### The task
Output each record in full, exactly as it stands.
Start of Source data
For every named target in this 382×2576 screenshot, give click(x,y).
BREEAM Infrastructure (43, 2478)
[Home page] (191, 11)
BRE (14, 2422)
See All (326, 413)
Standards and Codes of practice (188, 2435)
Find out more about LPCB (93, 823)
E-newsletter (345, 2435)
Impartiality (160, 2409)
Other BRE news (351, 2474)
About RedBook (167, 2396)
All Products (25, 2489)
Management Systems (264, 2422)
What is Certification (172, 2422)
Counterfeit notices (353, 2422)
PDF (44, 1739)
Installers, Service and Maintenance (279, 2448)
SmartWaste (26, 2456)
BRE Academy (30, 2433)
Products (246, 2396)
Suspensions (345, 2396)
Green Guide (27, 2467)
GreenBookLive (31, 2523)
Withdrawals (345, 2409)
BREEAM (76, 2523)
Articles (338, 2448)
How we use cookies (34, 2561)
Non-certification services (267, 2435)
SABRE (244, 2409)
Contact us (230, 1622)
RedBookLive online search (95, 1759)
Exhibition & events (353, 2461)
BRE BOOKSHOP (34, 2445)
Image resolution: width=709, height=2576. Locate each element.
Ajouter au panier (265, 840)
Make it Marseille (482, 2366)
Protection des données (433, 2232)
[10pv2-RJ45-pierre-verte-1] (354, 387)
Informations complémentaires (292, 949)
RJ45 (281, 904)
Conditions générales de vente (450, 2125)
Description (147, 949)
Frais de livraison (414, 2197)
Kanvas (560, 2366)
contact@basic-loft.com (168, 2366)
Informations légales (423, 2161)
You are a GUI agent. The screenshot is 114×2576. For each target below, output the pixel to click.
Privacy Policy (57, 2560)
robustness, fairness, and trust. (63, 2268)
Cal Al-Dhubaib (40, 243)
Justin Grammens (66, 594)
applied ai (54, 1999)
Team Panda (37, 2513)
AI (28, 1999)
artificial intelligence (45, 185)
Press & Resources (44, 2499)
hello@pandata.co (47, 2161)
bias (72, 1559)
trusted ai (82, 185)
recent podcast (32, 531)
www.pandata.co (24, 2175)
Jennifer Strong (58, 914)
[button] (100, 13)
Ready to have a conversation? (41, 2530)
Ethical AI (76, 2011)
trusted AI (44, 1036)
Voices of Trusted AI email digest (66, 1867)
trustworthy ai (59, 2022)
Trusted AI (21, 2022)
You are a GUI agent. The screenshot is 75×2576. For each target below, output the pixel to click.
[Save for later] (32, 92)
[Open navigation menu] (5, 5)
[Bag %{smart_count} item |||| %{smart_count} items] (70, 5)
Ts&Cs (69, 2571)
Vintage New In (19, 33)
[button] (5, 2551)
End of Source data
### Output
For every named target in this 382×2576 screenshot, give click(x,y).
BREEAM Infrastructure (43, 2478)
[Home page] (191, 11)
BRE (14, 2422)
See All (326, 413)
Standards and Codes of practice (188, 2435)
Find out more about LPCB (93, 823)
E-newsletter (345, 2435)
Impartiality (160, 2409)
Other BRE news (351, 2474)
About RedBook (167, 2396)
All Products (25, 2489)
Management Systems (264, 2422)
What is Certification (172, 2422)
Counterfeit notices (353, 2422)
PDF (44, 1739)
Installers, Service and Maintenance (279, 2448)
SmartWaste (26, 2456)
BRE Academy (30, 2433)
Products (246, 2396)
Suspensions (345, 2396)
Green Guide (27, 2467)
GreenBookLive (31, 2523)
Withdrawals (345, 2409)
BREEAM (76, 2523)
Articles (338, 2448)
How we use cookies (34, 2561)
Non-certification services (267, 2435)
SABRE (244, 2409)
Contact us (230, 1622)
RedBookLive online search (95, 1759)
Exhibition & events (353, 2461)
BRE BOOKSHOP (34, 2445)
Image resolution: width=709, height=2576. Locate each element.
Ajouter au panier (265, 840)
Make it Marseille (482, 2366)
Protection des données (433, 2232)
[10pv2-RJ45-pierre-verte-1] (354, 387)
Informations complémentaires (292, 949)
RJ45 (281, 904)
Conditions générales de vente (450, 2125)
Description (147, 949)
Frais de livraison (414, 2197)
Kanvas (560, 2366)
contact@basic-loft.com (168, 2366)
Informations légales (423, 2161)
You are a GUI agent. The screenshot is 114×2576. For each target below, output the pixel to click.
Privacy Policy (57, 2560)
robustness, fairness, and trust. (63, 2268)
Cal Al-Dhubaib (40, 243)
Justin Grammens (66, 594)
applied ai (54, 1999)
Team Panda (37, 2513)
AI (28, 1999)
artificial intelligence (45, 185)
Press & Resources (44, 2499)
hello@pandata.co (47, 2161)
bias (72, 1559)
trusted ai (82, 185)
recent podcast (32, 531)
www.pandata.co (24, 2175)
Jennifer Strong (58, 914)
[button] (100, 13)
Ready to have a conversation? (41, 2530)
Ethical AI (76, 2011)
trusted AI (44, 1036)
Voices of Trusted AI email digest (66, 1867)
trustworthy ai (59, 2022)
Trusted AI (21, 2022)
You are a GUI agent. The screenshot is 75×2576. For each target below, output the pixel to click.
[Save for later] (32, 92)
[Open navigation menu] (5, 5)
[Bag %{smart_count} item |||| %{smart_count} items] (70, 5)
Ts&Cs (69, 2571)
Vintage New In (19, 33)
[button] (5, 2551)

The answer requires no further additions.